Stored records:
════════
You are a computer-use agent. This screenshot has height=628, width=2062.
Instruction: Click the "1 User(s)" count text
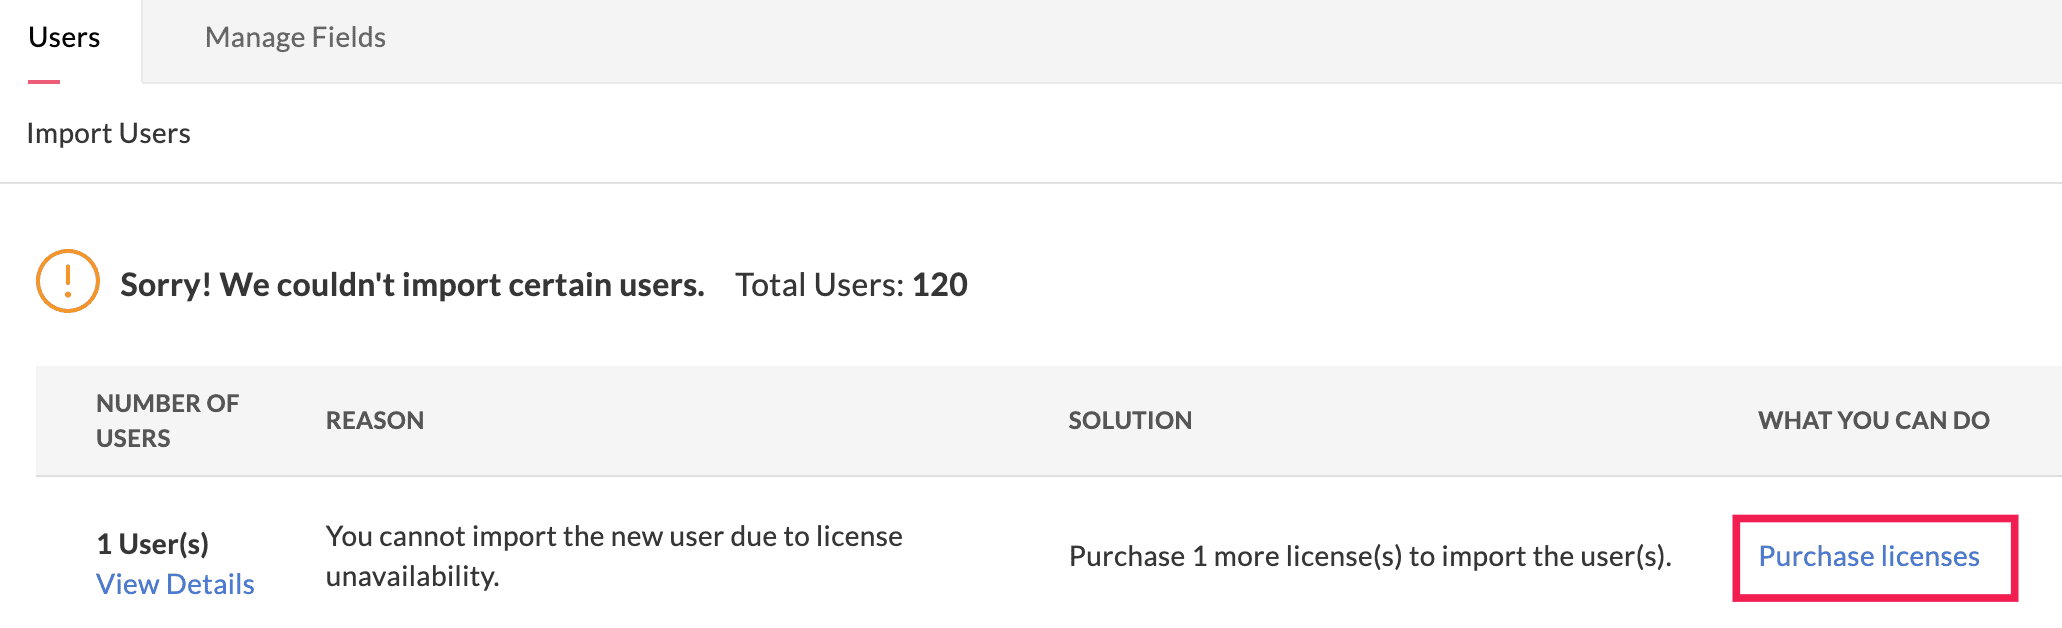click(x=152, y=544)
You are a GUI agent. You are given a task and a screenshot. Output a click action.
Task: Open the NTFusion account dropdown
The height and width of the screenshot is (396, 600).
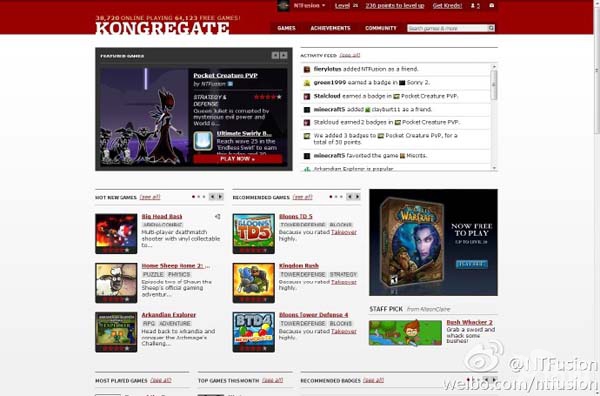(x=309, y=6)
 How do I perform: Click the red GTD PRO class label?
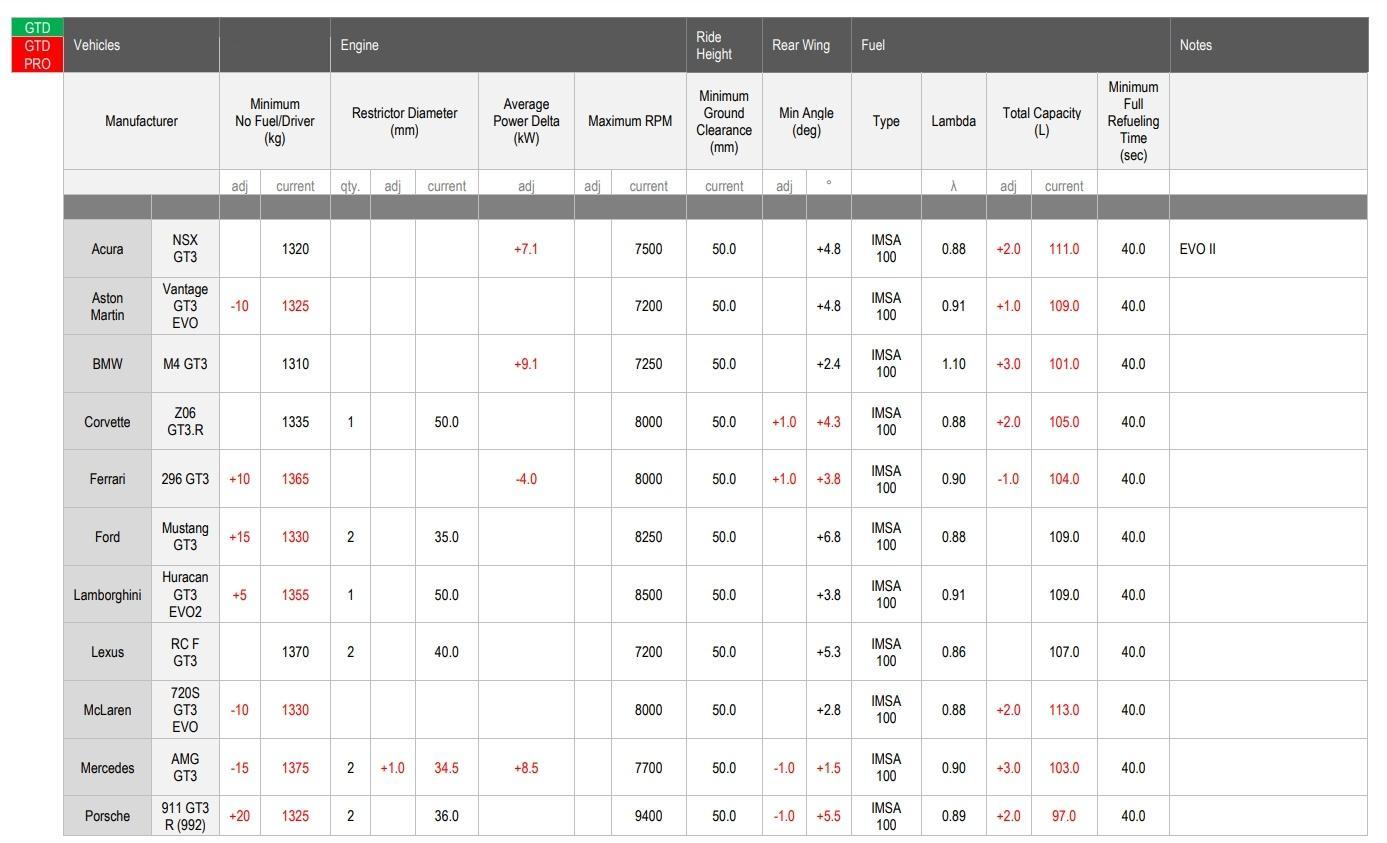(37, 54)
════════
_EXERCISE_. No pictures belong in the copy: reproduce exactly the lines above from the one that contains "How do I perform: Click" through the last line of the entries.

_TASK ANSWER_.
 How do I perform: Click the red GTD PRO class label?
(37, 54)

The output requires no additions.